====== Exercise inputs ======
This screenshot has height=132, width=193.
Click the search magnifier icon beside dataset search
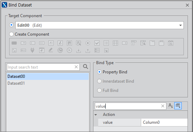coord(86,67)
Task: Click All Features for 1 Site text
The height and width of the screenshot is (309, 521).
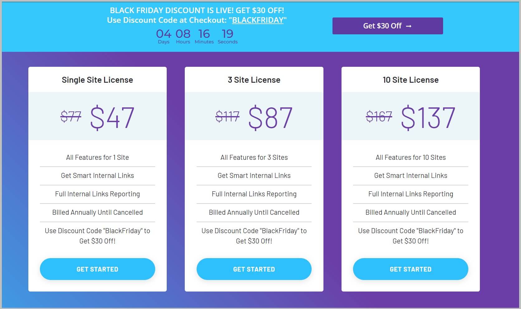Action: 98,158
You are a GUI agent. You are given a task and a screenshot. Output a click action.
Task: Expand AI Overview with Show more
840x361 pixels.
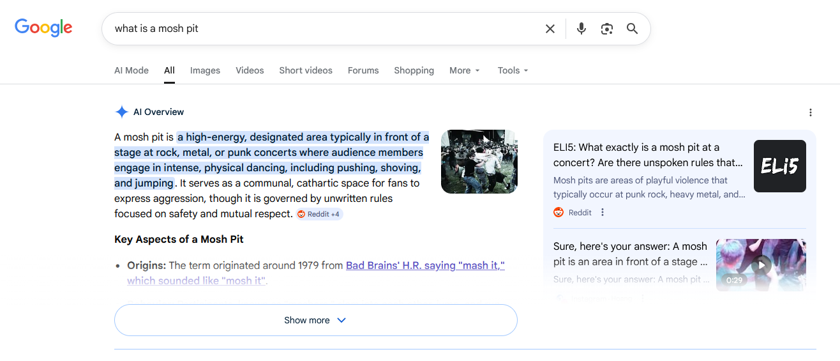click(x=315, y=320)
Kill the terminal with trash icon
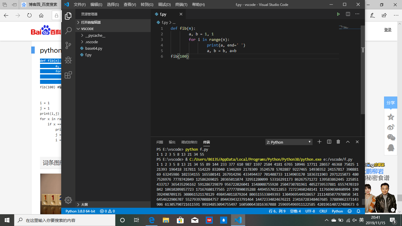Viewport: 402px width, 226px height. [x=338, y=142]
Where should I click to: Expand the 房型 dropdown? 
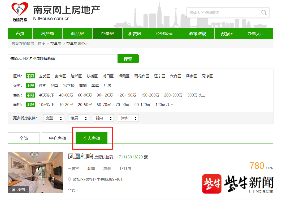click(x=53, y=118)
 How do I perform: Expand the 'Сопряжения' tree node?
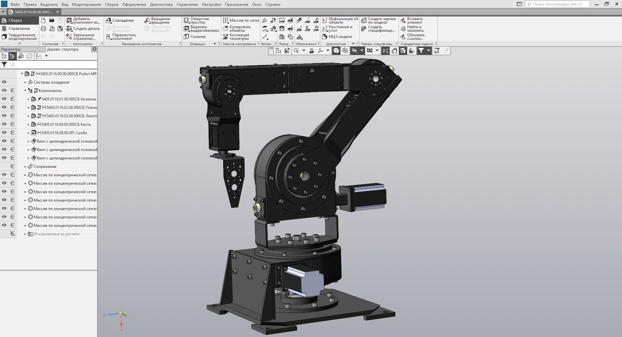25,167
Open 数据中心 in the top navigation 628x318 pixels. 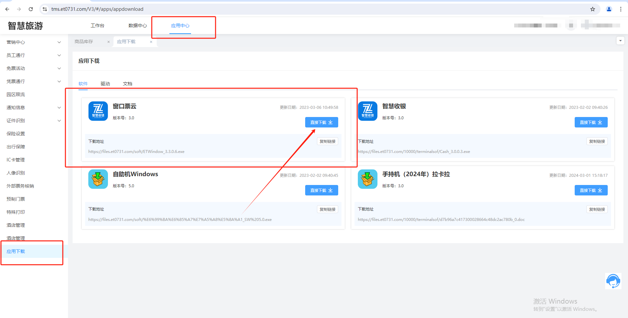tap(137, 25)
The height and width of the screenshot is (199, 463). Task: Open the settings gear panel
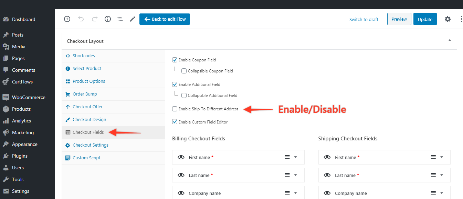(448, 19)
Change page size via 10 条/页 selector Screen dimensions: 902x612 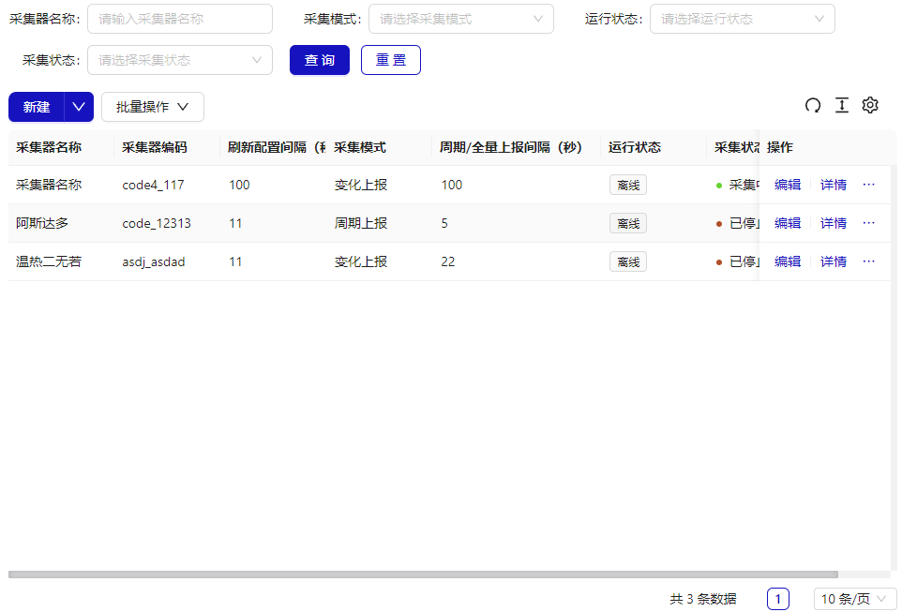point(854,599)
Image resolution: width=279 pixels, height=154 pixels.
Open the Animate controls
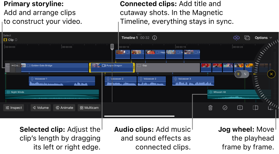64,108
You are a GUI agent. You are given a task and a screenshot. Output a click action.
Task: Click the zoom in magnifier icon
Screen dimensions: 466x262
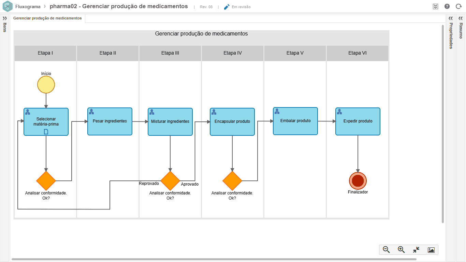(x=401, y=250)
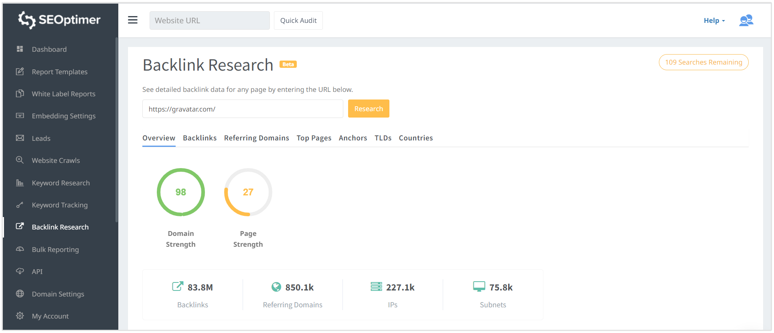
======
▸ **Exercise instructions**:
Look above for the line containing "Image resolution: width=279"; output that line and all lines after it through the last one exactly, without the pictures.

▸ **The completed task**:
Image resolution: width=279 pixels, height=154 pixels.
Open the Animate controls
64,108
You are a GUI agent. You are given a task and a screenshot. Output a click action.
Task: Click the zoom in magnifier icon
Screen dimensions: 466x262
(x=401, y=250)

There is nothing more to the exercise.